# STATED TASK 1:
Present the records from the line with "Click the MSEL[4:0] DIP switch" through the line with "953). tap(194, 160)" as a Markdown table with the columns Number and Record line. Give each line its own row, numbered in order, and leave out blank lines.

# EXTRACT TO READ:
####

Web Server Design Problem Statement

Web Server Design Problem Statement

 "To provide a modular mechanism for securely delivering the required data to the AI client. The mechanism is scalable, delivers high performance, and provides a compelling user experience."

Goals

 The goals listed here are scalability, performance, and compelling user experience.Listed in order of importance:

1. User Experience
2. scalability
3. performance

Criteria for Choosing a Mechanism

1. Mechanism must be scalable
2. Mechanism must work across subnets
3. Mechanism must be tunable
4. Mechanism must provide a logging feature
5. Mechanism must transport data securely
6. Mechanism must allocate resources appropriately

Analysis of Problem Statement

1. Modularity

 The modularity applies to the ability to easily use different mechanisms for data transfer. Whatever mechanism ischosen initially, it shouldn't preclude adding other mechanisms.

2. Mechanisms for Data Transfer

 There are numerous mechanisms available for data transfer. What are the advantages and disadvantages of each.

• Point-to-Point
  • HTTP:
    • Apache Webserver
      • Advantages - well tested, broadly used, high amount of configurability. Highly scalable - has a history of use in large production environments. Large install base means the software will not fade from existence in near future, and is already well tuned for use.

####

# RECORD EXTRACTS:

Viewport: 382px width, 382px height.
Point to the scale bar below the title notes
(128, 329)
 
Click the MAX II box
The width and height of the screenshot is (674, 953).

####

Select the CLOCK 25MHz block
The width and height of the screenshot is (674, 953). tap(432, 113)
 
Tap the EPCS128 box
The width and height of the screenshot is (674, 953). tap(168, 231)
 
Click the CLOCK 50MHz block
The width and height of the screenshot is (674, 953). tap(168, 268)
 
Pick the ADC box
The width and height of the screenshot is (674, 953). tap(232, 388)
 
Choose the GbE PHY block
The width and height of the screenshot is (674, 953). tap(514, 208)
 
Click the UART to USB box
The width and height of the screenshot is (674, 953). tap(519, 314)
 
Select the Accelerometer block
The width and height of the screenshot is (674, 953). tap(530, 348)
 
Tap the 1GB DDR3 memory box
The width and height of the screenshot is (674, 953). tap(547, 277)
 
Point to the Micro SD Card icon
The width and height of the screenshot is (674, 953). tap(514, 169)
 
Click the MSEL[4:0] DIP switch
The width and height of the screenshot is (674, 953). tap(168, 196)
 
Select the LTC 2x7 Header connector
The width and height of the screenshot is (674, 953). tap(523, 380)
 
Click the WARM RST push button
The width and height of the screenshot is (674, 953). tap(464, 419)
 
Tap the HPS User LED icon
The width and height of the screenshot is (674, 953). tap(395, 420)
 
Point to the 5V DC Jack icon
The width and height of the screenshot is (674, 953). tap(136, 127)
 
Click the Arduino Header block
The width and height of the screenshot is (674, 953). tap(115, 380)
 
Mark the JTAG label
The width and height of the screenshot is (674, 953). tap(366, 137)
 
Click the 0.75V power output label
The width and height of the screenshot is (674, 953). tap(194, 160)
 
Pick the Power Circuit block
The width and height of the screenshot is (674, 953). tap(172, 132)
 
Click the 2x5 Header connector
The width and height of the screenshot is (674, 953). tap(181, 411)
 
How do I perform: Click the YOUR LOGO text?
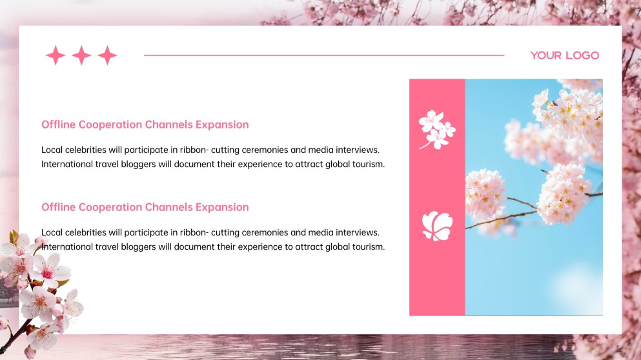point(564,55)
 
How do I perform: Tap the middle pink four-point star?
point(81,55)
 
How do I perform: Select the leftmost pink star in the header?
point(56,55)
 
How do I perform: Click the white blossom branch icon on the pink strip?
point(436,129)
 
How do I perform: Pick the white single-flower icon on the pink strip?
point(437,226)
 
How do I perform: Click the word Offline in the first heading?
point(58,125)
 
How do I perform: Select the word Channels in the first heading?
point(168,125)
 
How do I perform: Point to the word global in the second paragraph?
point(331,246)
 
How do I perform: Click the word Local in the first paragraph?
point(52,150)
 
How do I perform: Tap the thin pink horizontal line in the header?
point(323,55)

####

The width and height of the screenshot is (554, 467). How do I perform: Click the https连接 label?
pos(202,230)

####

# STATED TASK 2:
Retype the web server design problem statement in full, word for word.

# TASK RESULT 1:
| Number | Record line |
|---|---|
| 1 | Click the MSEL[4:0] DIP switch |
| 2 | The width and height of the screenshot is (674, 953). tap(168, 196) |
| 3 | Select the LTC 2x7 Header connector |
| 4 | The width and height of the screenshot is (674, 953). tap(523, 380) |
| 5 | Click the WARM RST push button |
| 6 | The width and height of the screenshot is (674, 953). tap(464, 419) |
| 7 | Tap the HPS User LED icon |
| 8 | The width and height of the screenshot is (674, 953). tap(395, 420) |
| 9 | Point to the 5V DC Jack icon |
| 10 | The width and height of the screenshot is (674, 953). tap(136, 127) |
| 11 | Click the Arduino Header block |
| 12 | The width and height of the screenshot is (674, 953). tap(115, 380) |
| 13 | Mark the JTAG label |
| 14 | The width and height of the screenshot is (674, 953). tap(366, 137) |
| 15 | Click the 0.75V power output label |
| 16 | The width and height of the screenshot is (674, 953). tap(194, 160) |

# TASK RESULT 2:
Web Server Design Problem Statement

Web Server Design Problem Statement

 "To provide a modular mechanism for securely delivering the required data to the AI client. The mechanism is scalable, delivers high performance, and provides a compelling user experience."

Goals

 The goals listed here are scalability, performance, and compelling user experience.Listed in order of importance:

1. User Experience
2. scalability
3. performance

Criteria for Choosing a Mechanism

1. Mechanism must be scalable
2. Mechanism must work across subnets
3. Mechanism must be tunable
4. Mechanism must provide a logging feature
5. Mechanism must transport data securely
6. Mechanism must allocate resources appropriately

Analysis of Problem Statement

1. Modularity

 The modularity applies to the ability to easily use different mechanisms for data transfer. Whatever mechanism ischosen initially, it shouldn't preclude adding other mechanisms.

2. Mechanisms for Data Transfer

 There are numerous mechanisms available for data transfer. What are the advantages and disadvantages of each.

• Point-to-Point
  • HTTP:
    • Apache Webserver
      • Advantages - well tested, broadly used, high amount of configurability. Highly scalable - has a history of use in large production environments. Large install base means the software will not fade from existence in near future, and is already well tuned for use.